Mais qu'est-ce au juste que cette protection ? «Elle couvre les dommages que vous pourriez causer à une tierce partie», explique Louis Cyr, qui dirige le cabinet en assurance de dommages éponyme. Selon le type de couverture _ matérielle, corporelle ou financière _, ce produit couvre également les frais juridiques en cas de poursuite.
Il faut prévoir entre 300 et 4 000 dollars de prime par an pour une assurance responsabilité civile générale qui couvre les dommages matériels et les dommages corporels. Un produit qui s'adresse principalement aux cuisiniers, aux coiffeurs, etc. La prime varie selon le chiffre d'affaires annuel et l'ampleur des risques de dommages.
L'assurance responsabilité professionnelle, qui couvre les dommages financiers, se traduit par une prime annuelle pouvant aller de 1 000 à 5 000 dollars. Cette assurance convient généralement à ceux qui pratiquent une professions libérale, comme les ingénieurs, les architectes, les avocats...
Certains entrepreneurs, qui oeuvrent dans le domaine de la création et des services-conseils, ont cependant avantage à se prévaloir des deux types de protection, dit Louis Cyr.
11 Protégez votre nom et votre domaine
La designer graphique Karine Verville, qui s'est lancée en affaires au printemps dernier, croyait pouvoir nommer son site Web kvdesign.com. «Malheureusement, le nom était déjà pris», explique la professionnelle de 33 ans, qui s'est consolée avec un karineverville.com.
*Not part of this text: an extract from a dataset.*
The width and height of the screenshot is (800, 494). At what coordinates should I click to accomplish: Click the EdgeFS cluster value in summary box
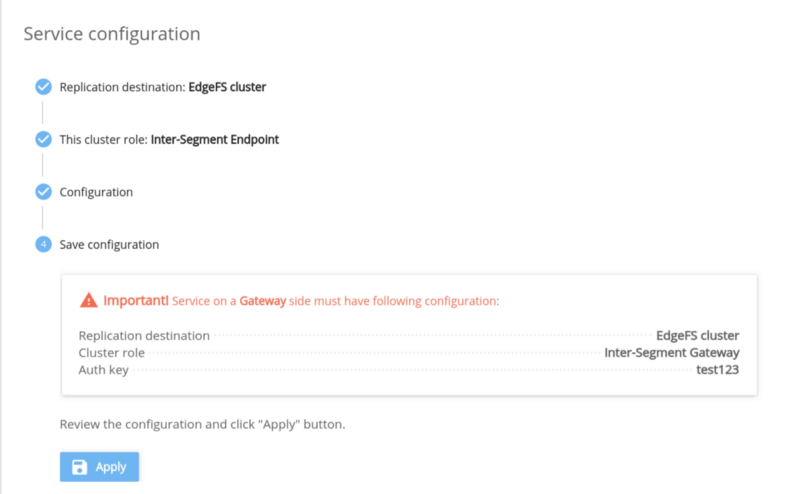point(697,336)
Un investissement d'une trentaine de dollars par an, qui lui permet de disposer d'un site Web où ses clients potentiels peuvent consulter son portfolio.
Si elle juge qu'il n'est pas nécessaire de protéger les autres noms de domaine (.org, .ca, .net etc...), Réal Gagné, lui, n'a pas pris ce risque. «En tant que propriétaire d'un site Web où des transactions sont réalisées, j'ai tout intérêt à payer la centaine de dollars qu'on me demande pour bien protéger mon adresse Web», souligne-t-il.
12 Choisissez soigneusement votre lieu d'affaires
Le bureau à domicile convient parfaitement à la plupart des tâches de votre entreprise. Mais y donner rendez-vous à vos clients sans que les lieux soient adaptés pourrait nuire à votre image.
Faut-il pour autant louer un bureau à temps plein ? «Pas nécessairement. Un service clé en main ou un bureau virtuel peut très bien faire l'affaire», répond Paule Des Rosiers, présidente de Décision 1, un centre d'affaires.
Située au 20e étage du 1, Place Ville-Marie depuis 1991, cette entreprise dispose de 15 000 pi2 aménagés en bureaux qu'elle loue à des avocats, à des financiers, à des consultants et à des travailleurs autonomes. Ces derniers peuvent bénéficier d'un bureau avec services de réception personnalisés, ou plus simplement, d'une adresse postale de prestige reconnue partout dans le monde. L'entreprise loue également des salles de conférences à l'heure.